Utahns have been advised for years to have their homes stocked with certain necessities in case of emergencies. Fortunately, major natural disasters have not hit the state, but even small misfortunes can illustrate how ill-prepared a great many people really are.
The high winds and accompanying power failures that hit the northern Wasatch Front this week offer an example. Modern society depends so heavily on electricity that a power outage leaves a feeling of helplessness - particularly if the outage strikes in darkness and in the cold of winter.The loss of electric power for several hours during the night and early morning meant furnaces were off and houses cold. People were trying to get ready for work or for school, and wondering if school would be held.
Yet even in various homes where families had food storage and other emergency supplies stacked away, there were aggravating moments.
People couldn't find flashlights in the dark, or if they did, the batteries were dead. Where were the candles they put away? On finding the candles, some couldn't locate any matches. Information was needed on schools, but the phones were busy. Trying to find a battery-operated radio was another problem for some. A fireplace, unused for years, offered warmth - but only after a sometimes difficult search to find wood for it.

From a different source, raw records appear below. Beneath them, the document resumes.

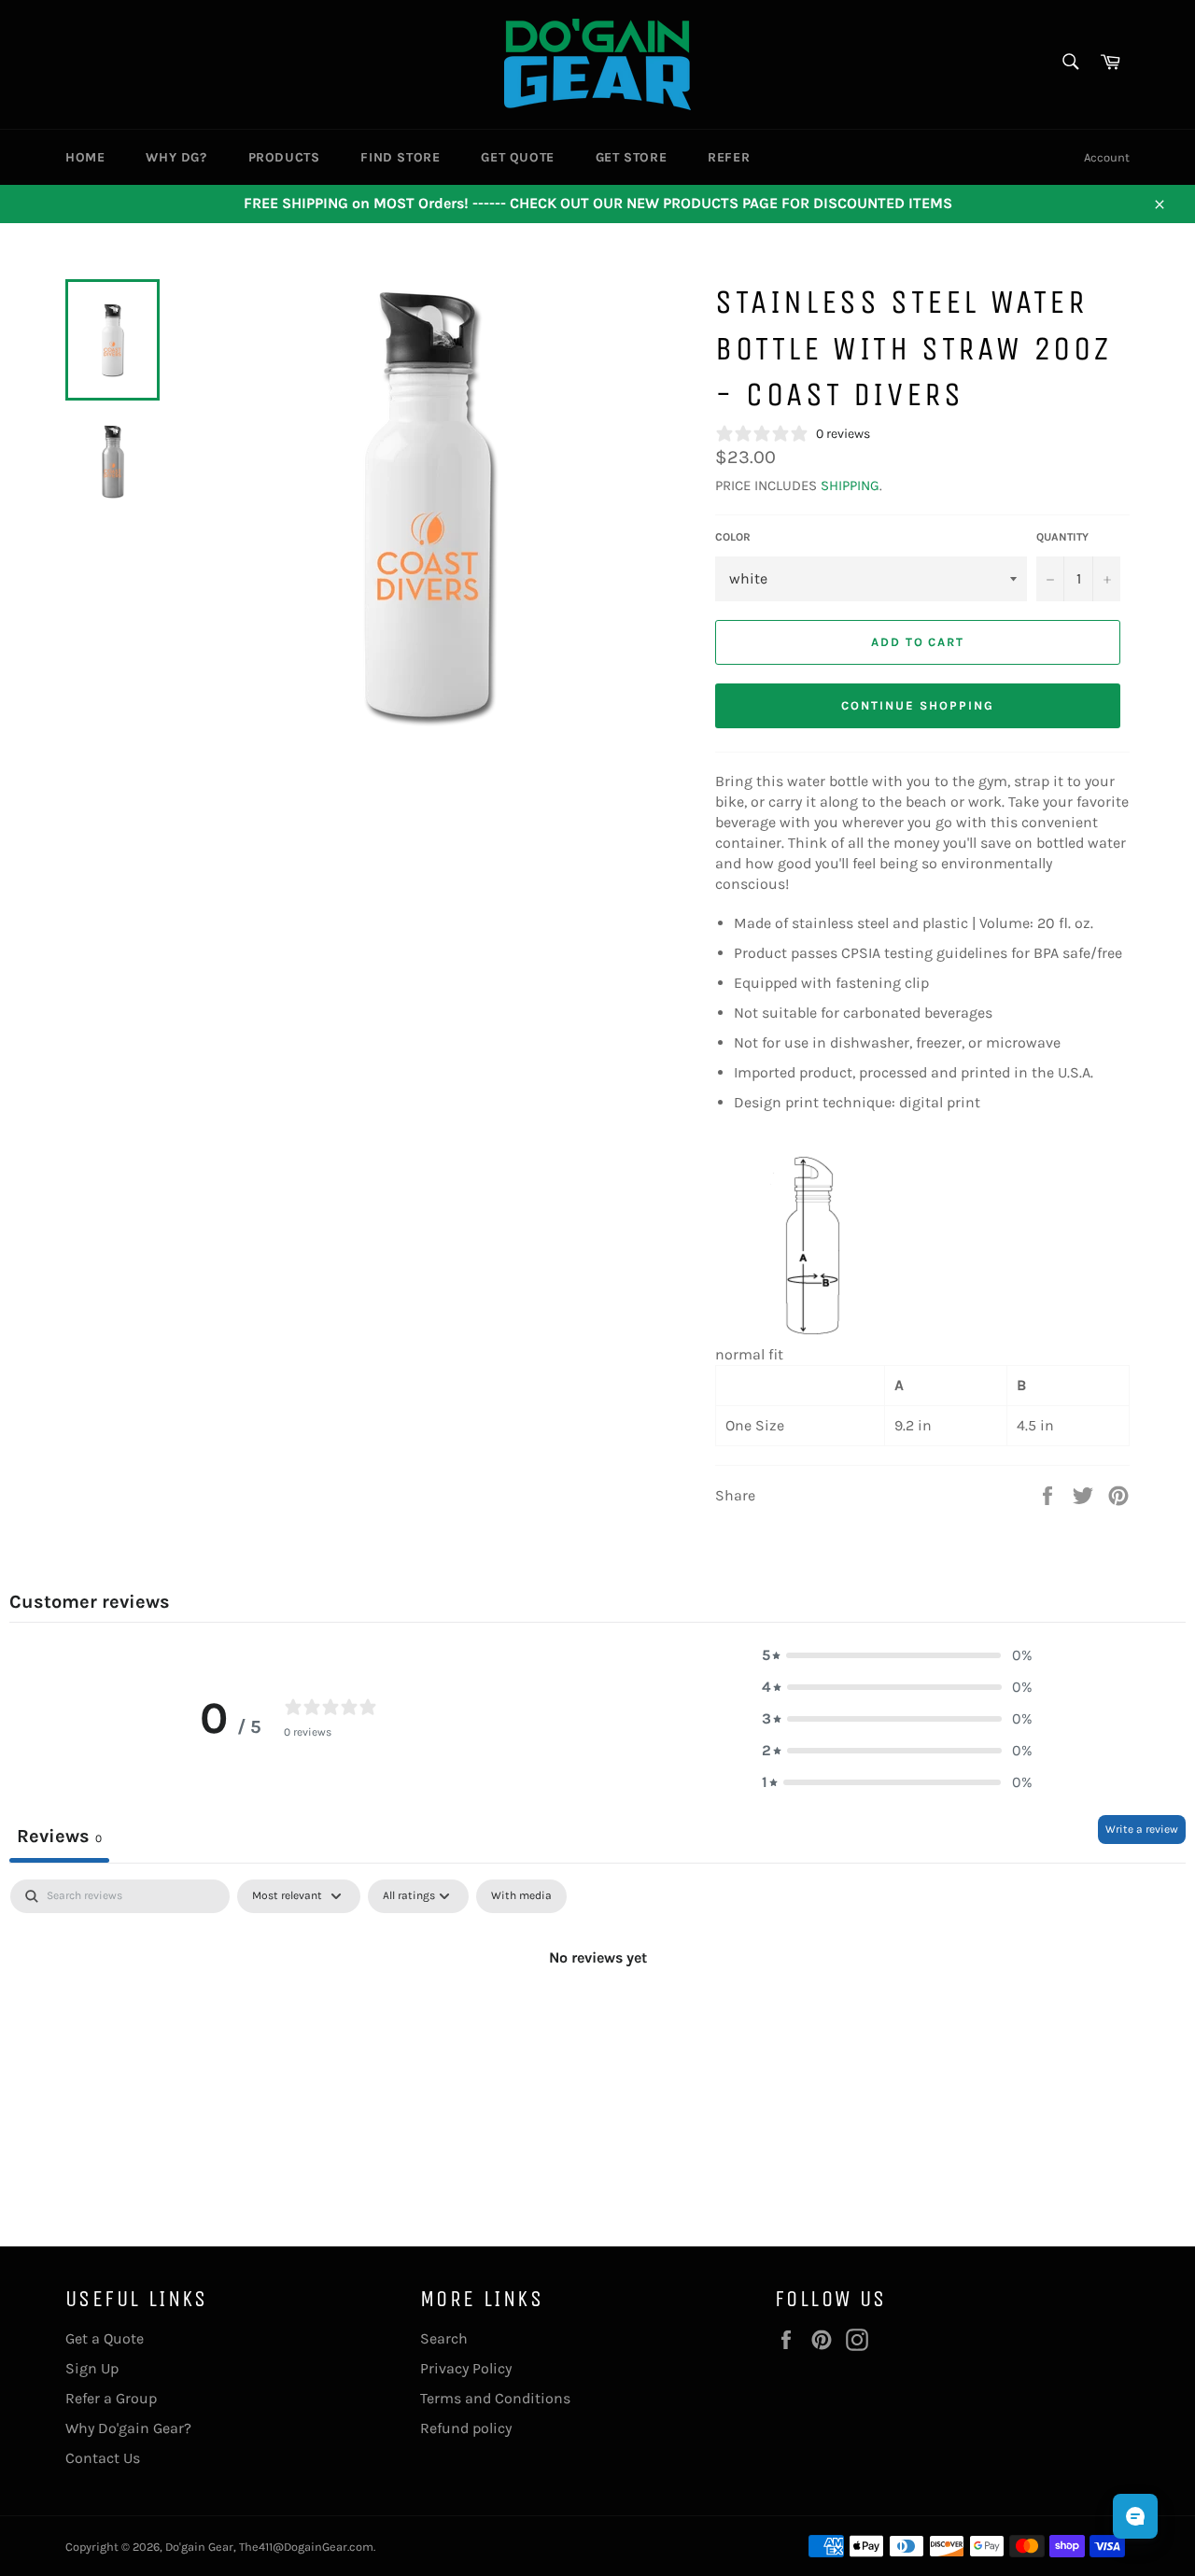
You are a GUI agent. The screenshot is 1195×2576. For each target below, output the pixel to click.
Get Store (631, 157)
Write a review (1141, 1829)
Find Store (400, 157)
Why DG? (176, 157)
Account (1107, 157)
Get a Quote (104, 2338)
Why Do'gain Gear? (128, 2428)
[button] (897, 1655)
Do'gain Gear (199, 2547)
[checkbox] (521, 1896)
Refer (729, 157)
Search (444, 2338)
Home (85, 157)
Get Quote (517, 157)
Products (284, 157)
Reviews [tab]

The lessons ought to be clear. Emergency supplies should include the things needed when there's no electric power: Flashlights, batteries, candles, matches, a battery-operated radio, fuel, extra blankets, and some food that can be eaten without cooking. And all these things ought to be kept in a well-defined place where they can easily be retrieved.
It doesn't take much to put together such a package, and to keep the batteries up-to-date. Yet such a few basic supplies - in addition to more substantial things such as food storage - can make a big difference, even for such a small disturbance as a few hours without electricity.